I recently read an interesting book on dominance: how to achieve it, how to maintain it. It suggests that every market is composed of three kinds of stakeholders: interchangables, influentials, and essentials. With regard to the original question of this thread, I think it’s interesting to try to see how the MQA marketplace breaks down along those lines.
Interchangables are stakeholders without much agency, which would probably include most who listen to music and most musicians themselves. No matter how much MQA Ltd. would appeal to them, there wouldn’t be much they could do about it. So, don’t bother marketing to them. The second group, influentials, are those who would have more, um, influence, and who might put pressure on, or even be part of, the third group, the essentials, who would be those required for market dominance. You have to have the essentials, and you want as many as you can get of the influentials, to join your coalition (adopt your product), in order for it to win out.
So, who would be the essentials for MQA? Well, first off, you have to have music to MQA-ize. So you’d need the people who have music, or have control over music, the record companies. And probably not just 2L, either. So Sony or Warner Music would be essential. But you also need a delivery format, and both physical media and downloads are almost dead. So you need a streaming company, like TIDAL.
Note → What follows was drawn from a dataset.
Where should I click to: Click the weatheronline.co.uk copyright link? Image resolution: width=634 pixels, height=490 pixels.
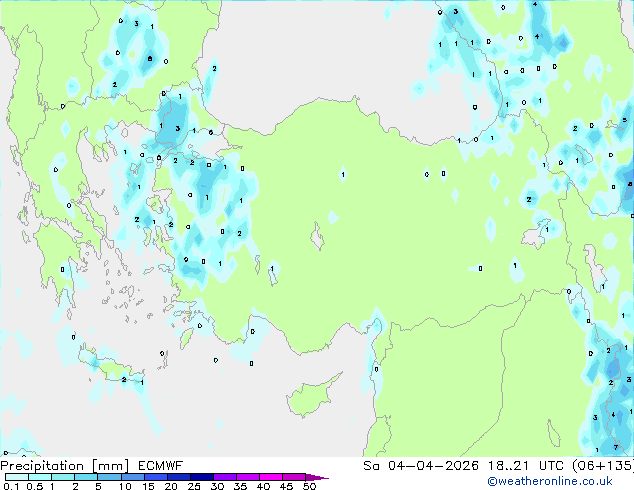pyautogui.click(x=550, y=481)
And you need some way for the folks who listen to music to use your format, so you need some equipment manufacturers. Here’s where the influentials come in. Some of them would be audiophile reviewers and columnists and bloggers, who would announce the new format and inspire audiophiles everywhere to query their equipment provider about when they would be supporting the new format. If the influentials whip up enough interest, this could quickly become the “most requested” feature for manufacturers, even if the requesters don’t exactly know what it is they’re asking for, and even if the manufacturers are lukewarm about it. And it gives the manufacturers a new feature to flog in their advertising, just when chip-ification of DACs was making it so anyone could make one. I can see the appeal.
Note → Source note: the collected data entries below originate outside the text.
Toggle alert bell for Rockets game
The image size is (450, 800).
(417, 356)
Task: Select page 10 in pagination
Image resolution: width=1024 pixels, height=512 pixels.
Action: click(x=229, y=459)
The manufacturers, by providing MQA support, would join the crowd of influentials on the side of MQA, as well, as the inclusion of the feature would drive feedback back to the streaming sites and music companies for more music in this format. Meanwhile, the MQA folks would seek to increase the size of that faction by pushing MQA capabilities further upstream, in this case to chips. We know the latest ESS chips do MQA internally, and we know from iFi that complete MQA decoding can be done with the latest XMOS XU216 16-core chip. This lowers the costs for manufacturers to include the capability, and makes it easier (lower-cost) for mass-market equipment to include it.
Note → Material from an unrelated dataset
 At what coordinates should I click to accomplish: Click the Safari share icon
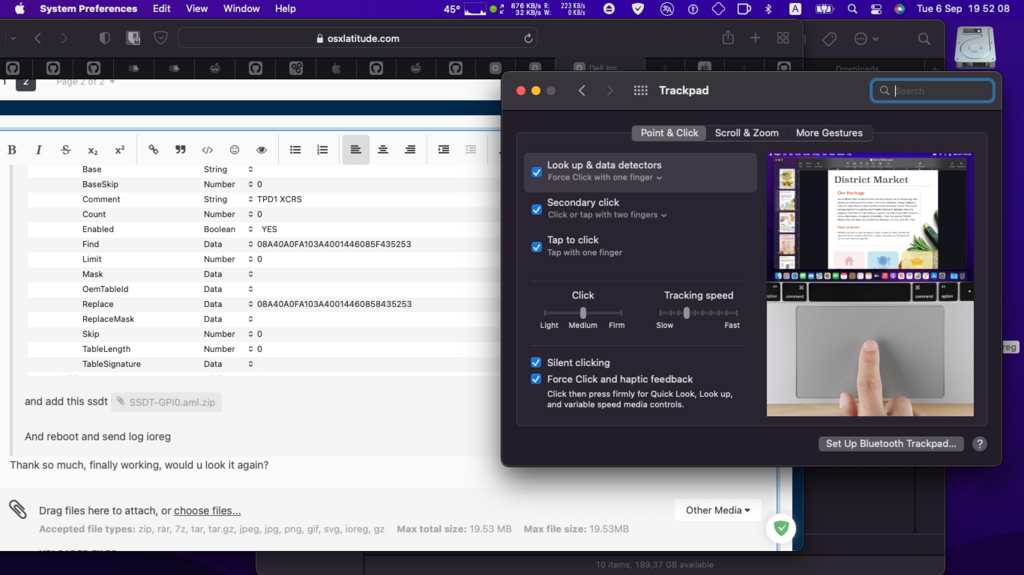tap(728, 38)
The authors of the book are accused by the Guardian review of “galactic cynicism”, mainly because they think everything involves money or its alternate forms, prestige and/or power, and very little if any of it involves the common good. They do emphasize that loyalty of the essentials is, um, essential, and that the company would best do that by keeping them fat and happy. This would imply payments or some other deals to those supporters.
So who am I missing in this analysis?